▶ _DATA RECORDS_:

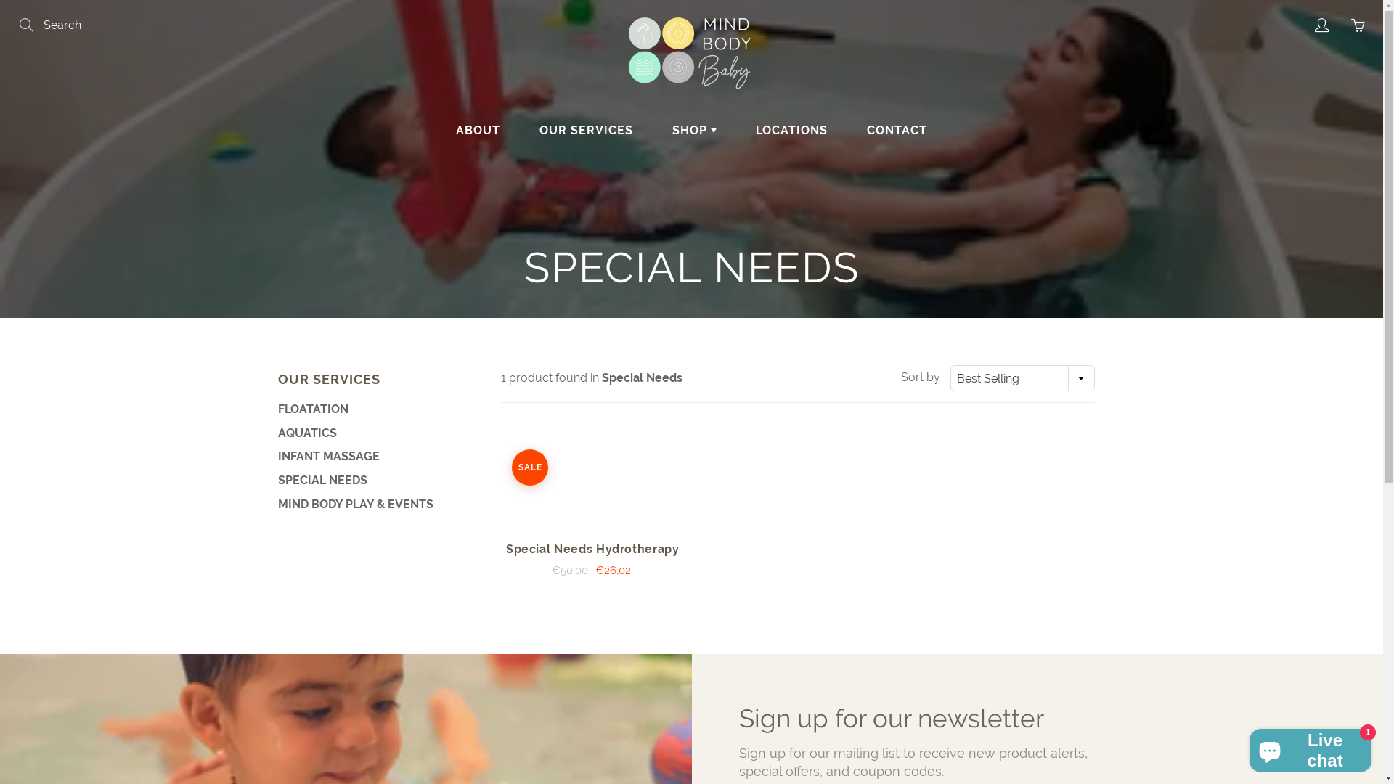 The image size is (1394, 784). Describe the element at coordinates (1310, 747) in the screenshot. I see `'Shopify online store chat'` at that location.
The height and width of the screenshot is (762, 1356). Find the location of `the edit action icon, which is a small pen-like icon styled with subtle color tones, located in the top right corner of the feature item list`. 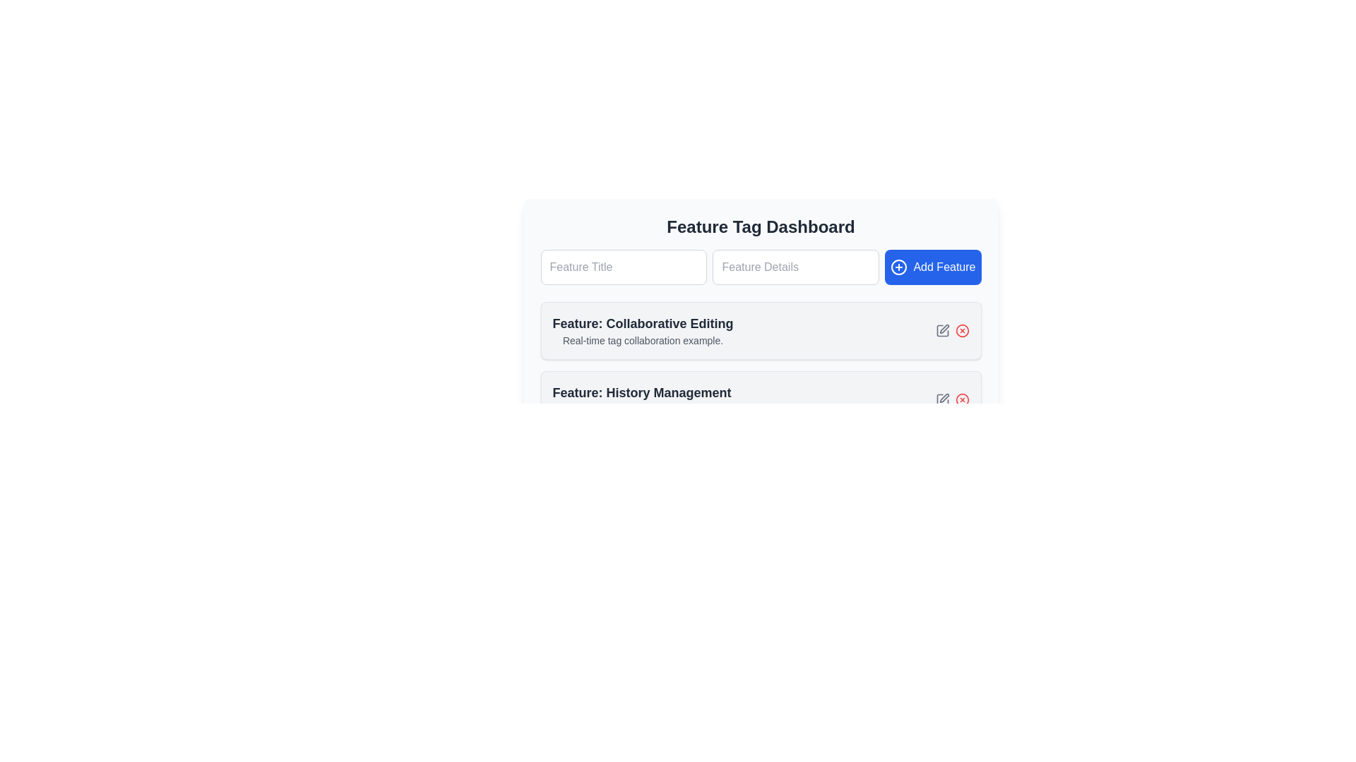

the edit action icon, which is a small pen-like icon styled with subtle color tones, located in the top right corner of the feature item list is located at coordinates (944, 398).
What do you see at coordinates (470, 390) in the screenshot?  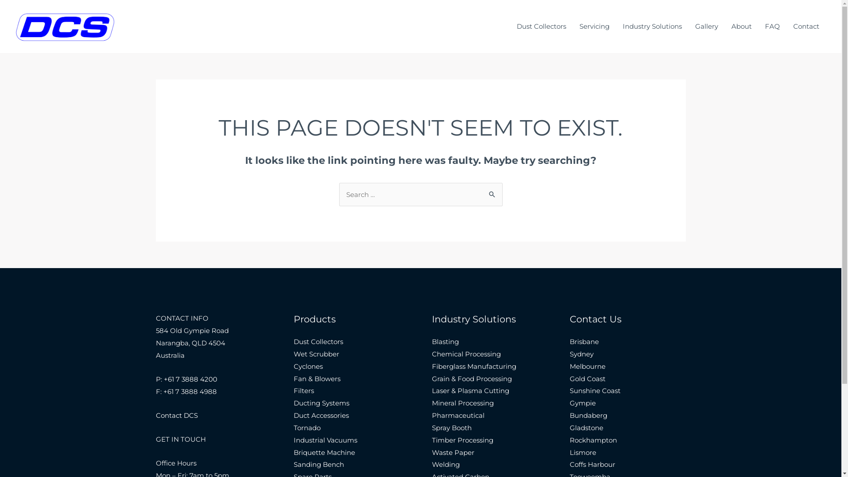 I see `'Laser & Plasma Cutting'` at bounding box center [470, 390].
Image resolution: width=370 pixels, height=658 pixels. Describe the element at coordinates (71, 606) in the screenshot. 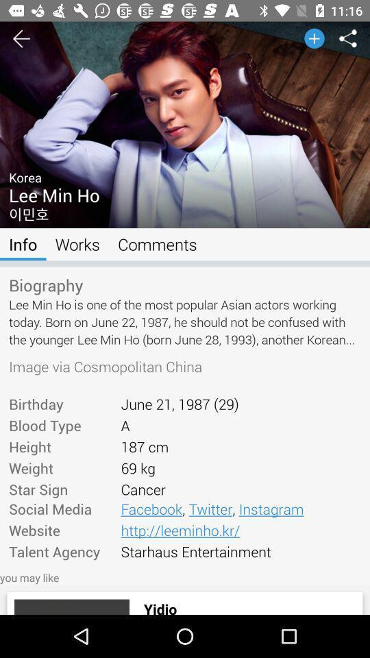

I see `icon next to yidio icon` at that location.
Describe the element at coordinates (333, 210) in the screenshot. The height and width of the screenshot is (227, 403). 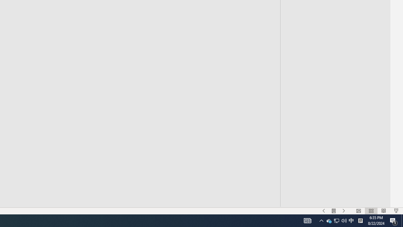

▶ _TASK GOAL_:
Rewrite the rows from the line with "Image resolution: width=370" through the end of the rows, replacing "element" with "item" and keeping everything else the same. Leave the pictures out.

▶ _RIGHT ANSWER_:
Image resolution: width=370 pixels, height=658 pixels. Describe the item at coordinates (71, 606) in the screenshot. 

I see `icon next to yidio icon` at that location.
Describe the item at coordinates (333, 210) in the screenshot. The height and width of the screenshot is (227, 403). 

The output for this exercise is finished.